Although Macdonald was a good and popular teacher, he and Varley left the art school in 1933 to found their own institution, the B.C. College of Arts, along with Harry Tauber and several of their former students. However, the Depression did not allow for two schools of art in Vancouver, and theirs closed in 1935. Macdonald, desperately poor and wanting to get closer to nature, moved, with his wife and daughter, to the west coast of Vancouver island and settled on Nootka Sound. This region, which had been visited and painted by Emily Carr, proved to be a vital source of inspiration, although the living conditions were harsh. Macdonald and his family struggled to survive, and when he injured his back, they were forced to retreat to Vancouver.
Although the Nootkan interlude was only about eighteen months long, it resulted in an important series of works. Like Carr, Macdonald was struck by the power of First Nation images that he saw, and he was also interested in spiritual issues. He was reading the philosopher Rudolf Steiner and studying the theosophical writings of Madame Blavatsky. Indian Burial, Nootka was likely begun in Nootka but was finished after his return to Vancouver. It is a powerful work that depicts the conjunction of Christian and First Nations spirituality and, of course, the scenery of the village within the landscape. The Christian elements (the priest, the crosses, the fenced burial plots) dominate the image, but the people are clearly First Nations, and a striking mask is being held by the figure at the lower right. Macdonald bathed the entire scene in a rich light and used his strong design sense to animate the image. The checkerboard patterns of the gravesite and man's jacket, and the repeated shape of the crosses, all serve to engage the eye and control our perception of the image. The iconography of Christian and First Nations beliefs within the wonder of nature is reinforced by the dramatic, distant landscape, which suggests the richness of this environment. The painting is based on a small ink drawing, also in the collection of the Vancouver Art Gallery, which contains many of the elements but lacks the key juxtaposition of the two worlds in the foreground.

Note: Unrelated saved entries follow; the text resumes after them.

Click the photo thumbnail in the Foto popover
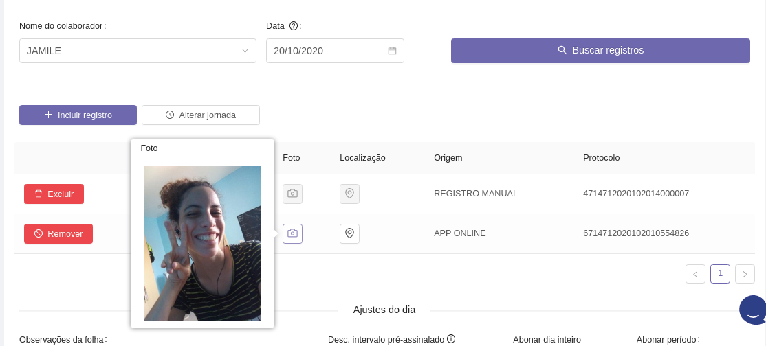[202, 243]
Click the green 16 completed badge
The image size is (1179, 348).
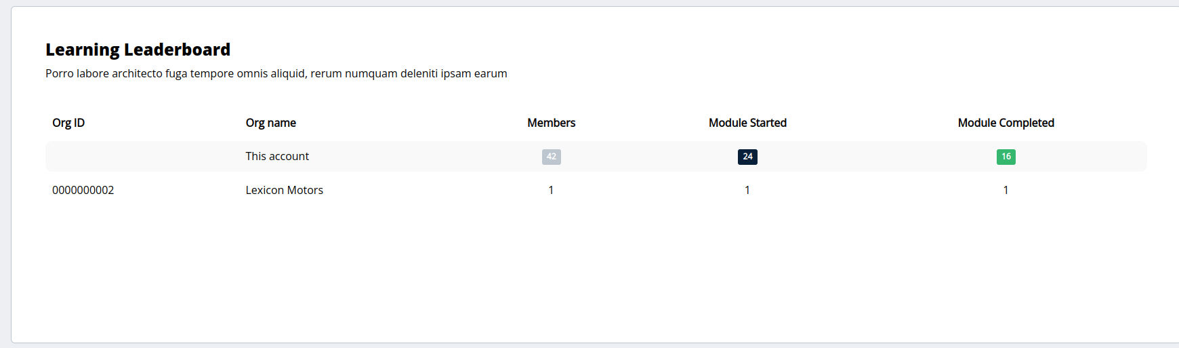pyautogui.click(x=1006, y=157)
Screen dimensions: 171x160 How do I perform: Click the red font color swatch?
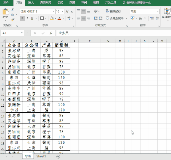(x=59, y=18)
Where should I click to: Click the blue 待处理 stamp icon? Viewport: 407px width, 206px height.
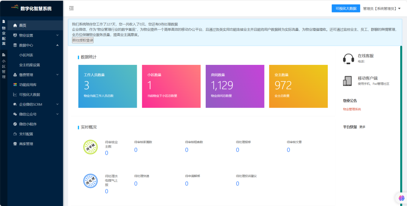click(x=90, y=181)

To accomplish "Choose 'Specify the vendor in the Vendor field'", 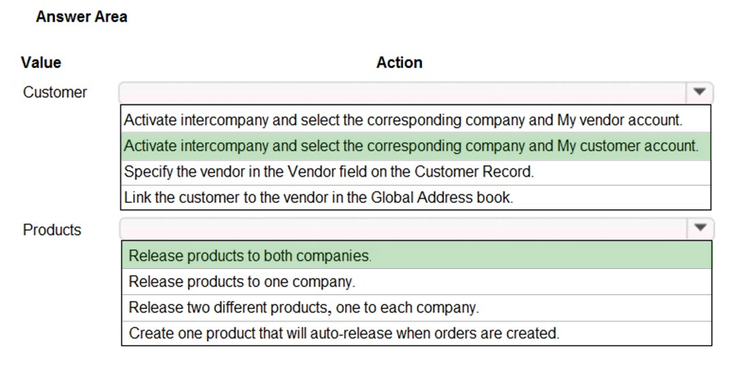I will point(416,172).
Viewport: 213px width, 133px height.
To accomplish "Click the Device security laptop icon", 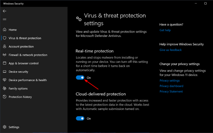I will [5, 72].
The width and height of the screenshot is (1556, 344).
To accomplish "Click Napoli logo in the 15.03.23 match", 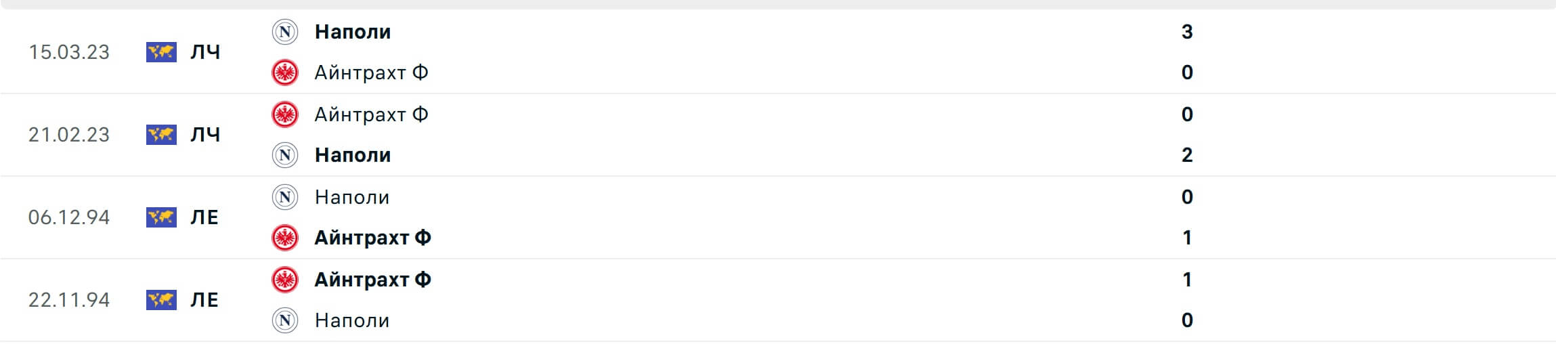I will click(x=285, y=32).
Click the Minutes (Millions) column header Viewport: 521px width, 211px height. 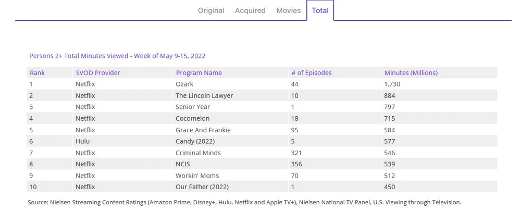pos(411,73)
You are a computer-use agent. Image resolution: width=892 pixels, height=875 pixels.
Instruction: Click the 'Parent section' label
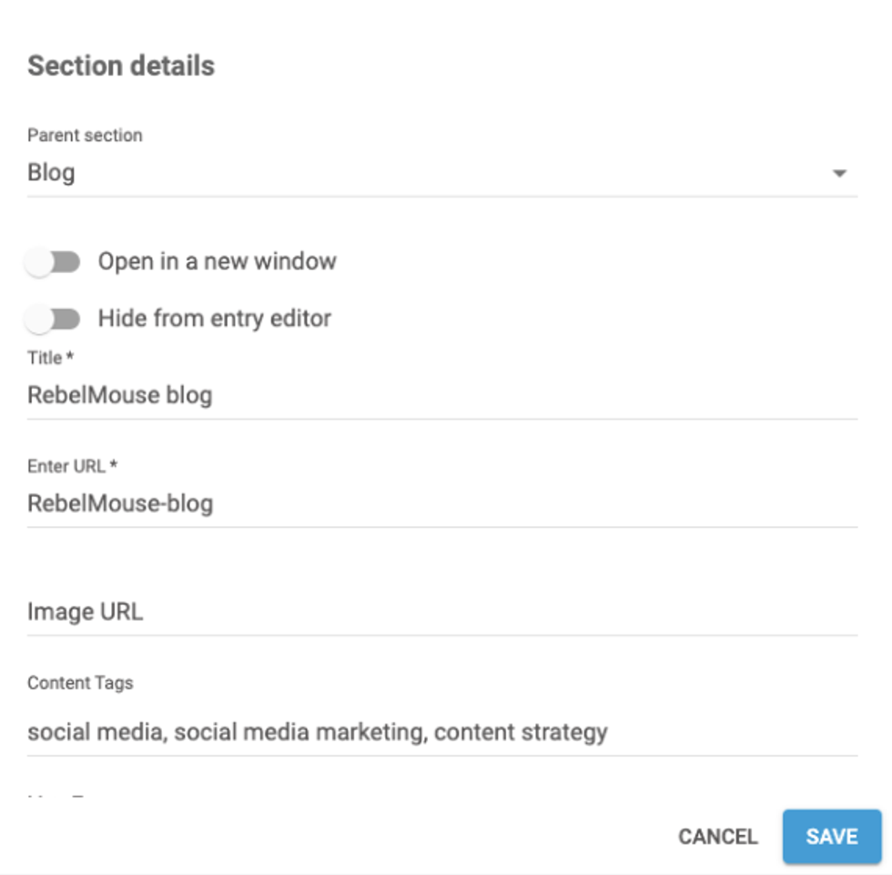click(x=85, y=136)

Indian Burial, Nootka, although in many ways not the most dramatic of the First Nations subjects produced as a consequence of Macdonald's sojourn in Nootka, is the most profound. Simply and directly, it suggests something of the uneasy tension between white missionaries and the more deeply rooted indigenous cultures. What makes it a great painting is that it achieves this end almost by stealth. Viewers are seduced by the colour and design, and through these elements come to the message of the work.